Investment is not an exact science. We never know the outcome of a particular pattern or series of events in the market with 100 per cent certainty. The best that we can hope for is a probability of around 80 per cent. That means something unexpected will occur at least one in five times.
My approach is to assign probabilities to each possible outcome. Actual percentages would imply a degree of precision which, most of the time, is unachievable. Terms used are more general: “this is a strong signal”; “this is likely”; “expect this to follow”; “this is less likely to occur”; “this is unlikely”; and so on. Bear in mind that there are times, especially when the market is in equilibrium, when we may face several scenarios with fairly even probabilities.
Markets Are Not Perfect
Technical analysts often repeat the mantra: “the charts discount everything — all information available to the market is reflected in the current price”. The market takes time to react to and digest new data.
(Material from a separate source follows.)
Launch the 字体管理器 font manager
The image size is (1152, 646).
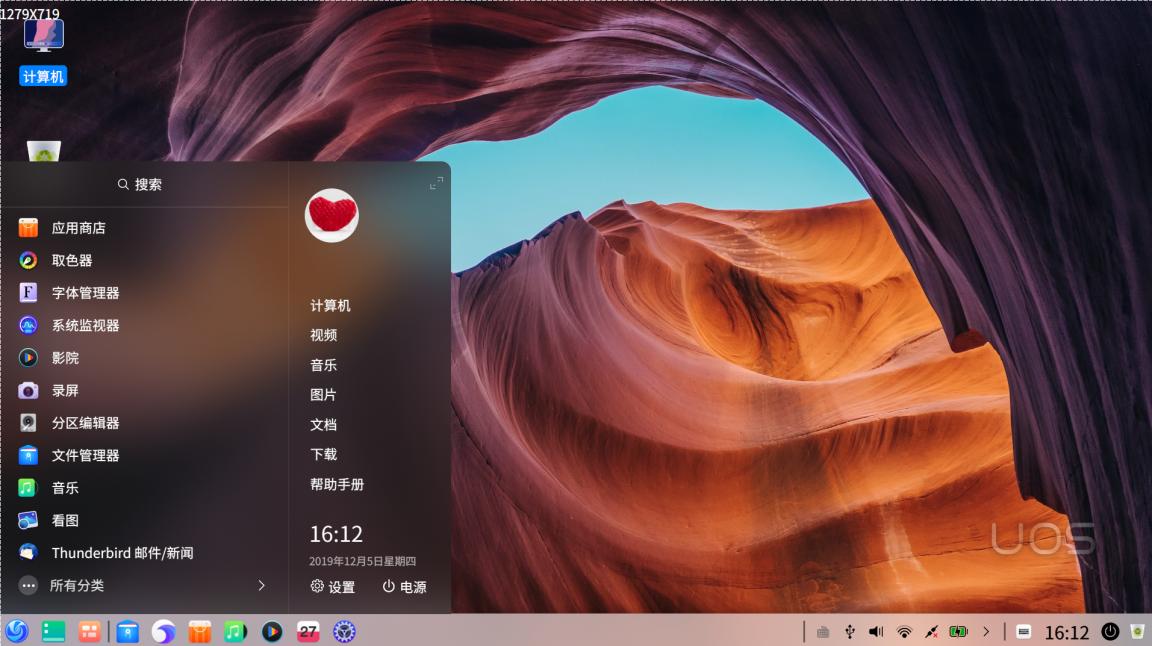(x=85, y=292)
We are not dealing with a vast super-computer that can detect and analyze the implications of every change in market conditions. The market is driven by mass psychology and pulses with the ebb and flow of human emotions. Emotions may respond rapidly to extreme events — and are more likely to overreact than in times of gradual change. Individuals are also seldom comfortable acting alone and are dominated by a vast herd instinct.
Broad market conditions, especially the supply and demand for money, drive market prices. If there is no money to buy stocks, prices will fall. Likewise, if the market is awash with money, prices are likely to rise.
Technical analysis acts as a useful confirmation of fundamental views or actions (not the other way round). Never place all your faith in a single indicator. They are imperfect summaries of price and volume action. Nothing more.
Analysis should also be separated into three time-frames: short, intermediate and long-term. While one time frame may be clear, another could be uncertain. Obviously, we have the greatest chance of success when all three time-frames are clear.
A Simple Formula
The market is a dynamic system. I often compare trading to a military operation, not because of its oppositional nature, but because of the complexity, the continual uncertainty, conflicting intelligence reports, and the element of chance that can disrupt even the best made plans. Prepare thoroughly, but allow for the unexpected. The formula is simple. Invest when probabilities are in your favor and apply proper risk management — and you will succeed.